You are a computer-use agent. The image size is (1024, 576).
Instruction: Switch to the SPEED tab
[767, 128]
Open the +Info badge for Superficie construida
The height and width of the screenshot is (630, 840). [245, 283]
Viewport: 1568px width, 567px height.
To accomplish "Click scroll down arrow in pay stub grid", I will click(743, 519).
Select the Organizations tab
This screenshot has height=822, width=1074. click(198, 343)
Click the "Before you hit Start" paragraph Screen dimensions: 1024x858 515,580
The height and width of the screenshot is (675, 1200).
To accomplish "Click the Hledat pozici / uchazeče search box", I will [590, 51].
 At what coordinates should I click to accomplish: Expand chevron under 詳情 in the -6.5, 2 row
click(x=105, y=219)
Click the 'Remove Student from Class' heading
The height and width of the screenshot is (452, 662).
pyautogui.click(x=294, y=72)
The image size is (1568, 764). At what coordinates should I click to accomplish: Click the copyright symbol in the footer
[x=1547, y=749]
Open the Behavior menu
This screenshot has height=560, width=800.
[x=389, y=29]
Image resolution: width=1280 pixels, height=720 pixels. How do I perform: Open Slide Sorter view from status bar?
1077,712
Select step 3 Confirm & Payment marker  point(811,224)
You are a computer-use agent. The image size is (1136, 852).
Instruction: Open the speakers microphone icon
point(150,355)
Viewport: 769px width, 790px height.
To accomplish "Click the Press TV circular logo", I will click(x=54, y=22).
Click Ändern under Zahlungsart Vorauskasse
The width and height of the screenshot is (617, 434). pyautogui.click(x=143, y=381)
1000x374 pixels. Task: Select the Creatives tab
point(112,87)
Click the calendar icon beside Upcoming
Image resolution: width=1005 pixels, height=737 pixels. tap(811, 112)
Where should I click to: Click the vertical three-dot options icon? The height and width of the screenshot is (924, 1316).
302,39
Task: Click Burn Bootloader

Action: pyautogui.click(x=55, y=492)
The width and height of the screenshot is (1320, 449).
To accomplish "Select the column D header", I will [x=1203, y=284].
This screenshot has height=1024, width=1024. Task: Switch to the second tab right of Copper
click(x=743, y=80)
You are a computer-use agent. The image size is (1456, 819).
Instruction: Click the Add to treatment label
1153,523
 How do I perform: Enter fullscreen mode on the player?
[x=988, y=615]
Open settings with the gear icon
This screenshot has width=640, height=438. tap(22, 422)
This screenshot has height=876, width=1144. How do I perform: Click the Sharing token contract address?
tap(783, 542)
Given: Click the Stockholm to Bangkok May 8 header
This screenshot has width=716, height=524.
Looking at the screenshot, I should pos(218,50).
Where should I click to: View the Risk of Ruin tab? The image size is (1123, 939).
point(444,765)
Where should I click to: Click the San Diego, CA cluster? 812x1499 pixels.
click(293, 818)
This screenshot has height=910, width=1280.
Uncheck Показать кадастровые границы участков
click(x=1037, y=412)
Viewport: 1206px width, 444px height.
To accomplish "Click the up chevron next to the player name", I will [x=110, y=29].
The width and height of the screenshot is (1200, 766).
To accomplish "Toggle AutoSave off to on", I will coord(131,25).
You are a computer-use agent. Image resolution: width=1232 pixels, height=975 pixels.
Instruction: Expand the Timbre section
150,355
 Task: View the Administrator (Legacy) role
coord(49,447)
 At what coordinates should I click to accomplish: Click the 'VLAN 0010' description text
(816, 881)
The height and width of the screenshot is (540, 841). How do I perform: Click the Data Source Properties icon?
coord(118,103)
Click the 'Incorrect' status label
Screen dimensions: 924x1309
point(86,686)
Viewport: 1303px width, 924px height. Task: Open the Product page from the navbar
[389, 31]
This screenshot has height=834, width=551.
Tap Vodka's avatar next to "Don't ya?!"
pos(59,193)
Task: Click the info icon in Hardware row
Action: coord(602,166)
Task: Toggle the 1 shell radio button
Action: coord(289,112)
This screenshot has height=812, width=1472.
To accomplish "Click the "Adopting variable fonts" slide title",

• **The task**
Copy the listing in full. Match it word for word.

• **Exercise answer**
You are a computer-use agent. The image size is (1024, 576).
Instruction: Switch to the SPEED tab
[767, 128]
Open the +Info badge for Superficie construida
The height and width of the screenshot is (630, 840). [245, 283]
Viewport: 1568px width, 567px height.
To accomplish "Click scroll down arrow in pay stub grid", I will click(743, 519).
Select the Organizations tab
This screenshot has height=822, width=1074. click(198, 343)
Click the "Before you hit Start" paragraph Screen dimensions: 1024x858 515,580
The height and width of the screenshot is (675, 1200).
To accomplish "Click the Hledat pozici / uchazeče search box", I will [590, 51].
 At what coordinates should I click to accomplish: Expand chevron under 詳情 in the -6.5, 2 row
click(x=105, y=219)
Click the 'Remove Student from Class' heading
The height and width of the screenshot is (452, 662).
pyautogui.click(x=294, y=72)
The image size is (1568, 764). At what coordinates should I click to accomplish: Click the copyright symbol in the footer
[x=1547, y=749]
Open the Behavior menu
This screenshot has height=560, width=800.
[x=389, y=29]
Image resolution: width=1280 pixels, height=720 pixels. How do I perform: Open Slide Sorter view from status bar?
1077,712
Select step 3 Confirm & Payment marker  point(811,224)
You are a computer-use agent. The image size is (1136, 852).
Instruction: Open the speakers microphone icon
point(150,355)
Viewport: 769px width, 790px height.
To accomplish "Click the Press TV circular logo", I will click(x=54, y=22).
Click Ändern under Zahlungsart Vorauskasse
The width and height of the screenshot is (617, 434). pyautogui.click(x=143, y=381)
1000x374 pixels. Task: Select the Creatives tab
point(112,87)
Click the calendar icon beside Upcoming
Image resolution: width=1005 pixels, height=737 pixels. tap(811, 112)
Where should I click to: Click the vertical three-dot options icon? The height and width of the screenshot is (924, 1316).
302,39
Task: Click Burn Bootloader

Action: pyautogui.click(x=55, y=492)
The width and height of the screenshot is (1320, 449).
To accomplish "Select the column D header", I will [x=1203, y=284].
This screenshot has height=1024, width=1024. Task: Switch to the second tab right of Copper
click(x=743, y=80)
You are a computer-use agent. The image size is (1456, 819).
Instruction: Click the Add to treatment label
1153,523
 How do I perform: Enter fullscreen mode on the player?
[x=988, y=615]
Open settings with the gear icon
This screenshot has width=640, height=438. tap(22, 422)
This screenshot has height=876, width=1144. How do I perform: Click the Sharing token contract address?
tap(783, 542)
Given: Click the Stockholm to Bangkok May 8 header
This screenshot has width=716, height=524.
Looking at the screenshot, I should pos(218,50).
Where should I click to: View the Risk of Ruin tab? The image size is (1123, 939).
point(444,765)
Where should I click to: Click the San Diego, CA cluster? 812x1499 pixels.
click(293, 818)
This screenshot has height=910, width=1280.
Uncheck Показать кадастровые границы участков
click(x=1037, y=412)
Viewport: 1206px width, 444px height.
To accomplish "Click the up chevron next to the player name", I will [x=110, y=29].
The width and height of the screenshot is (1200, 766).
To accomplish "Toggle AutoSave off to on", I will coord(131,25).
You are a computer-use agent. Image resolution: width=1232 pixels, height=975 pixels.
Instruction: Expand the Timbre section
150,355
 Task: View the Administrator (Legacy) role
coord(49,447)
 At what coordinates should I click to accomplish: Click the 'VLAN 0010' description text
(816, 881)
The height and width of the screenshot is (540, 841). How do I perform: Click the Data Source Properties icon?
coord(118,103)
Click the 'Incorrect' status label
Screen dimensions: 924x1309
point(86,686)
Viewport: 1303px width, 924px height. Task: Open the Product page from the navbar
[389, 31]
This screenshot has height=834, width=551.
Tap Vodka's avatar next to "Don't ya?!"
pos(59,193)
Task: Click the info icon in Hardware row
Action: coord(602,166)
Task: Toggle the 1 shell radio button
Action: coord(289,112)
This screenshot has height=812, width=1472.
To accomplish "Click the "Adopting variable fonts" slide title",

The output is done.